François Garagnon
Dans mon job aujourd'hui je constate que finalement nous sommes tous des petits enfants en
apprentissage. Et bien souvent, je compare le management des équipes, l'encadrement des collaborateurs, à l'éducation des petits enfants :
il y a une période où l'on ne sait pas encore faire les choses, alors nous avons peur, et nous n'avons vraiment pas très envie de les faire. Pourtant, si autour de nous, une
personne est là, support, soutient, guide et qu'il nous donne des limites, des structures, une organisation, alors nous avons moins peur et nous voulons bien commencer à agir. Un enfant c'est la
même chose : on n'apprend pas à faire du vélo en lisant un bouquin, ou en ayant pour seule consigne : voilà le vélo, monte dessus.
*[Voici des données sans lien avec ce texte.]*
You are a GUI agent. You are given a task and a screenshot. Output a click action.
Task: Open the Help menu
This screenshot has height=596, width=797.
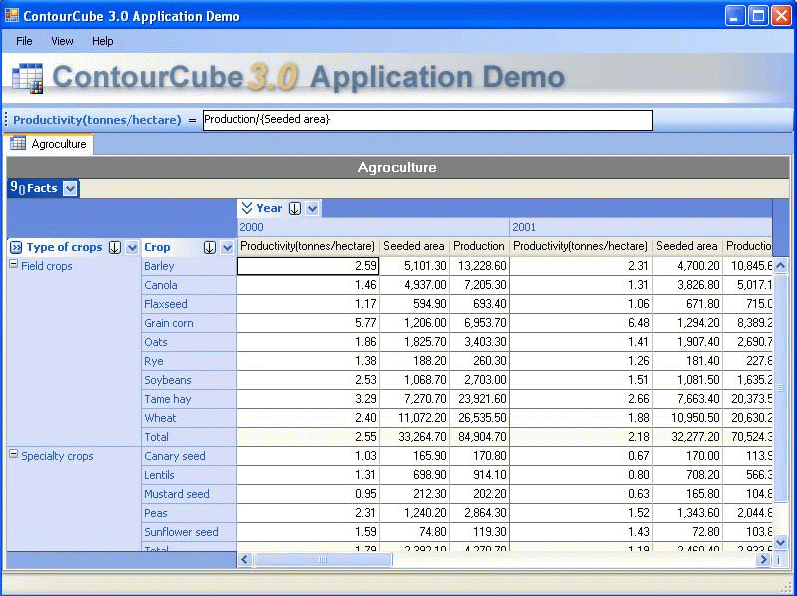pos(102,41)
Ensuite vient le moment génial où l'on commence à comprendre comment tout cela fonctionne, alors, on se lance. Là encore nous avons besoin d'un guide qui nous soutienne encore par les "bretelles" comme le petit qui fait du vélo. Et surtout, surtout, nous avons besoin de "bravo, c'est bien, continue, là c'est pas grave, tu as fait une erreur, recommence". Il faut encourager, mobiliser, etre présent.
Lorsque le processus est acquis nous avons un grand besoin de liberté, "moi tout seul", et je sais mieux faire que
toi...Alors le guide doit se faire "complice", se retirer doucement tout en maintenant un contrôle rigoureux et en donnant des règles à respecter. Nous établissons alors une sorte de contrat de
confiance : ok, tu fais du vélo tout seul, mais tu reviens à telle heure, tu m'appelles, tu me dis où tu es, le vélo d'ailleurs à cette époque est bien souvent devenu "mob, moto, scouter" et les
mères se rongent tous les doigts d'angoisse tout en donnant une image lisse de maitrise.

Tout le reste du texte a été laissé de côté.